• **WHAT NEEDS TO BE DONE**: Scan the records and identify every line in which the string "agent" occurs, then return those lines.

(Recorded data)
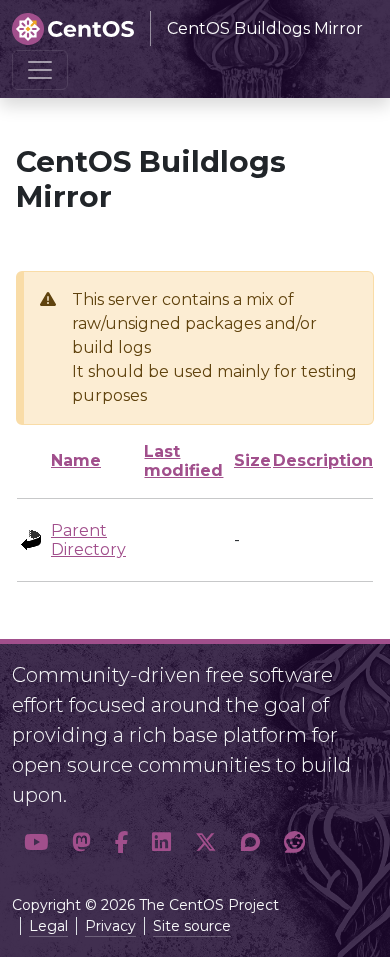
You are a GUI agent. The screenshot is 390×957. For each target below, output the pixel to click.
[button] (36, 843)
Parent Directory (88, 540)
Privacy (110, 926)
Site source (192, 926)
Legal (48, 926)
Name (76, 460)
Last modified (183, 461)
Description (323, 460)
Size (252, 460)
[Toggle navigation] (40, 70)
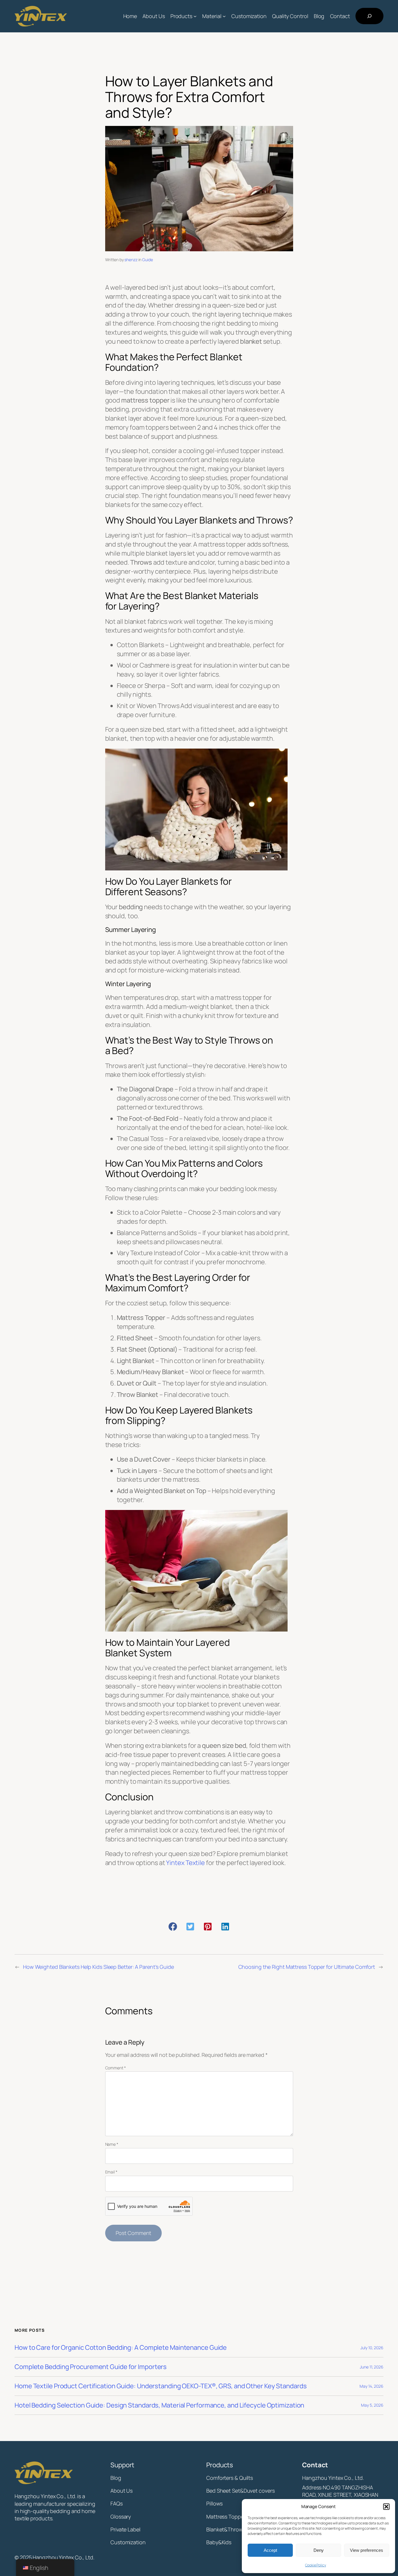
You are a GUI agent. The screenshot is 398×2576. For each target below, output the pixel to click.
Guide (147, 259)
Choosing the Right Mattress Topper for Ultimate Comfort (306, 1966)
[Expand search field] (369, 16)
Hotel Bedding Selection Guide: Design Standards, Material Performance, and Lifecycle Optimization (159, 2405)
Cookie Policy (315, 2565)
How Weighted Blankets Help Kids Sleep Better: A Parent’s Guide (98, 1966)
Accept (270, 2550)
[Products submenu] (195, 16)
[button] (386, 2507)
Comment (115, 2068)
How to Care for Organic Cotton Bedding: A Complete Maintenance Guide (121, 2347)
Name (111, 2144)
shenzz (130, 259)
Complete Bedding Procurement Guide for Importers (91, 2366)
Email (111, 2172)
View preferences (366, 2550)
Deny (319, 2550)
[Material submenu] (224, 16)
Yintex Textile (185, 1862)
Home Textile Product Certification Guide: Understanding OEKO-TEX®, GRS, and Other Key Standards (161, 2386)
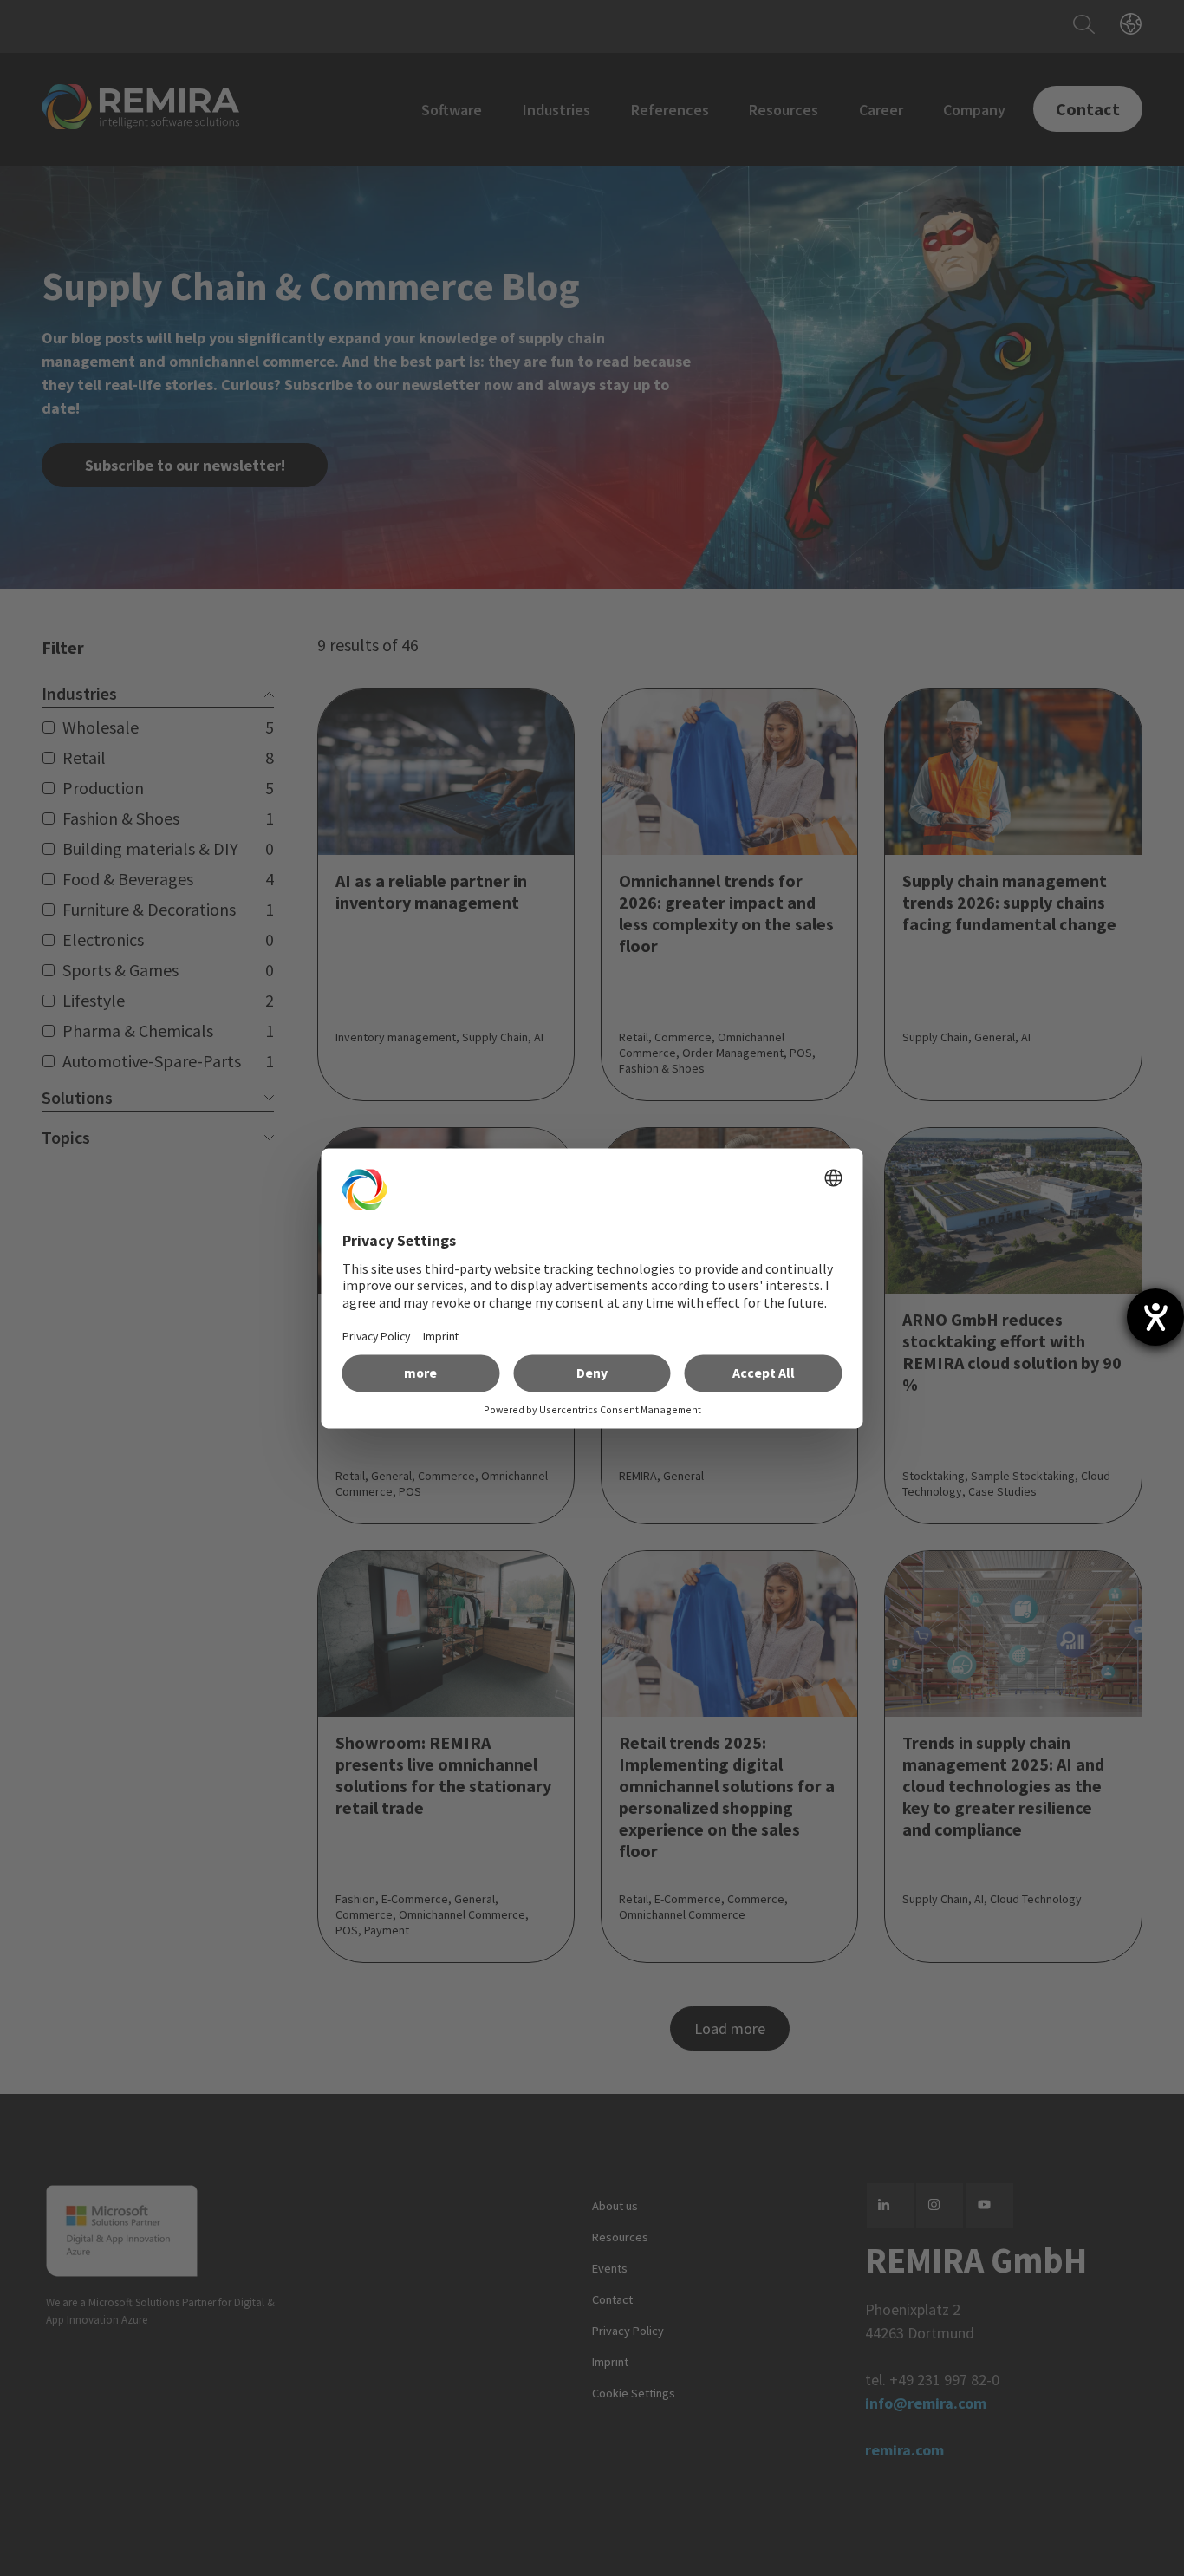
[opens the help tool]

• **SOLUTION TO THIS PROBLEM**:
You are a GUI agent. The screenshot is 390×957. For each target below, output the pixel to click.
You are a GUI agent. The screenshot is 398×2576. For each target below, output the pixel to click.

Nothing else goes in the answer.